Auteur : Grégor PEAN

Parution : 2024 (Robert Laffont)

Pages : 208

 

 

 

 

 

 

 

Présentation de l'éditeur :

12 avril 1961, URSS. Pour la première fois, un homme a volé dans l’espace. Pourtant, rien ne prédestinait le jeune Youri Gagarine à un tel exploit. Quelques années auparavant, Khrouchtchev, aidé d’une ex-espionne et d’un ingénieur des fusées, s’est lancé dans la course aux étoiles. La bouille joviale du cosmonaute devient dès lors plus convaincante que n’importe quelle propagande communiste. Mais à quel prix ? Derrière les sourires et la gloire, un homme se débat pour rester lui-même…

 

 

Le mot de l'éditeur sur l'auteur : 

Écrivain, Grégor Péan a notamment publié La Seconde Vie d’Eva Braun (Robert Laffont, 2022 ; prix des Lecteurs de la ville de Brive 2022, prix Griffe noire 2022 du meilleur roman français).

 

 

Avis :

Fils du grand journaliste d’investigation Pierre Péan, Grégor Péan a longtemps publié ses livres sous le pseudo Jean Grégor. Ce n’est que depuis le décès paternel, et donc pour la seconde fois, qu’il signe ses ouvrages de son nom véritable. Ce chef de piste dans l’aviation s’est tant intéressé à l’improbable destin du cosmonaute Youri Gagarine qu’il nous en propose une biographie romancée, en tout point fascinante.

En effet, quelle incroyable destinée que celle de ce fils de modestes paysans du centre de l’Union Soviétique. Pilote amateur, il abandonne sa formation de technicien du machinisme agricole pour intégrer une école de pilotage militaire, puis, son diplôme de pilote de chasse en poche, se retrouve affecté à une base aérienne dans la région de Mourmansk, au nord du cercle Arctique. Il y mène une vie rude avec sa jeune épouse, lorsqu’il est sélectionné pour un « entraînement spécial » dont il ignore encore qu’il fera de lui, « venu d’un village sans eau courante, né en quelque sorte au Moyen Âge », le premier être humain à effectuer un vol spatial. On est alors en 1961. Cet homme venu de rien se retrouve propulsé au rang de demi-dieu, héros d’une nation soudain galvanisée par un exploit qui, en pleine guerre froide, vient sévèrement humilier les Américains.

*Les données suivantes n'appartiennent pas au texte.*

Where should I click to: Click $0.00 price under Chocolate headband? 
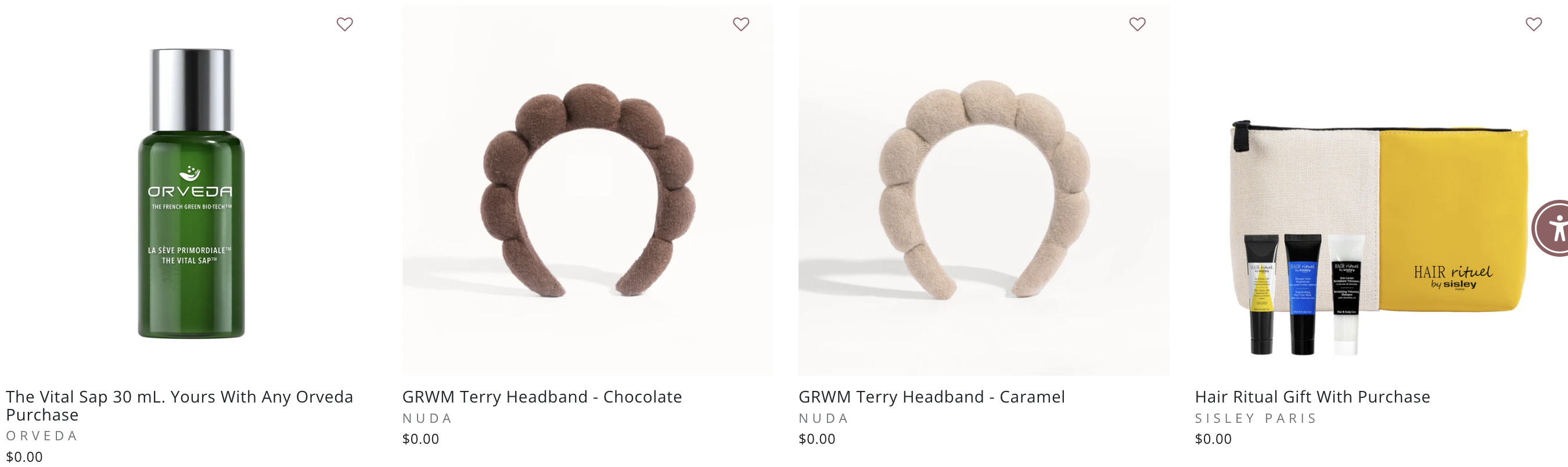[420, 439]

Au-delà du destin individuel de Gagarine, c’est toute l’histoire de la conquête spatiale soviétique au tournant des années 1960 qui se profile dans ces pages : pas seulement la prouesse technologique incarnée par l’ingénieur et fondateur du programme spatial Sergueï Korolev, mais le défi relevé par des institutions minées par les dysfonctionnements, la paranoïa et la corruption. « Dans la tête de Staline, être le meilleur, être une référence, c’était ramener la couverture à soi, s’éloigner de l’idée même du communisme. » Aux côtés du seul personnage fictif du roman, Marina Socovna, une bureaucrate devenue la conseillère de Khrouchtchev sur ce projet, l’on assiste alors aux manœuvres politiques, entre processus de déstalinisation et réformes intérieures, entreprises par « Nikita » : « sans ce miracle du premier homme dans l’espace, le communisme aurait pu mourir de désespoir. Avec ce petit gars, ils ont compris que toutes les pertes, toute cette tristesse ont été dépassées. Le communisme vient d’en reprendre pour trente ans ! »  

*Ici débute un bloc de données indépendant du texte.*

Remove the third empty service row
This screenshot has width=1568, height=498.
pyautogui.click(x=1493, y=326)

Mais comment peut-on garder les pieds sur terre après un tel exploit ? Surtout lorsque la propagande, loin des vôtres et du métier qui vous tient à coeur, vous réduit à la fonction de marionnette enrôlée dans une tournée sans fin de représentation publique ? « Lorsqu’on ne se prépare plus à être le meilleur », « on se sent redevenir banal, et cette banalité a un goût de médiocrité. » Pour Gagarine, la suite de l’histoire aura le goût de l’alcool et des femmes, avant de s’achever tragiquement dans le crash demeuré mystérieux d’un MIG-15. « L’ouvrier communiste ne pouvait pas avoir pour modèle un trublion alcoolique, amateur de voitures de sport. » De la grandeur à la décadence, sa mort à trente-quatre ans a fait l’objet des rumeurs les plus folles.

Entre intimité d’un homme au destin hors du commun et immersion historique en pleine conquête spatiale lors de la guerre froide, ce roman dont la fluidité d’écriture fait oublier le travail de documentation qui la sous-tend s’avère une lecture aussi vivante que passionnante. Il ne faisait décidément pas bon se faire remarquer en période soviétique ! (4/5)


 

Citations :

Le rassemblement d’aujourd’hui va donner lieu à un film diffusé dans tous les cinémas de Smolensk à Vladivostok, en passant par Volgograd et Samara. Pour une fois, la convocation de la population ne sera pas synonyme de disparition dans un camp. Au Kazakhstan, en Sibérie, en Moldavie, dans toutes les républiques socialistes soviétiques, des gens tous différents communient autour d’une seule et belle idée : un Russe a volé dans l’espace à bord d’une fusée. Et au-delà du message politique – à savoir : seul un Soviétique est capable de réaliser cet exploit, seul le communisme peut guider l’homme vers le progrès –, beaucoup y voient enfin un peu d’espoir, la justification des sacrifices consentis. Le père déporté, le frère torturé, tout prend soudain un sens. Finalement, ces pertes n’étaient pas vaines.
 

Si l’on se penche sur son cas, puisque c’est lui qui va servir de toile de fond à l’une des plus grandes aventures spatiales du XXe siècle, on peut être fasciné par son ascension. Par la manière dont, avec son petit sourire de tonton Arsène, il a réussi à flouer son monde et à passer pour un brave gars. Il fait moins peur que Staline, c’est là sa grande qualité. Pourtant, Khrouchtchev a servi son maître fidèlement pendant des années, lui apportant les têtes de ses amis ou de ses collègues sur un plateau.
 

Devant la foule à côté du cosmonaute, Khrouchtchev sourit parce que le phénomène Gagarine vient à point nommé. L’événement cloue le bec de ceux qui veulent sa peau, ceux qui agitent la main à côté de lui. Quelle aubaine pour Khrouchtchev ! Il va pouvoir souffler. Toute idée de renversement est soudain mise entre parenthèses. Alors oui, il peut embrasser Gagarine sur la bouche. Il peut lui taper sur l’épaule. Il se lâche complètement en ce grand jour.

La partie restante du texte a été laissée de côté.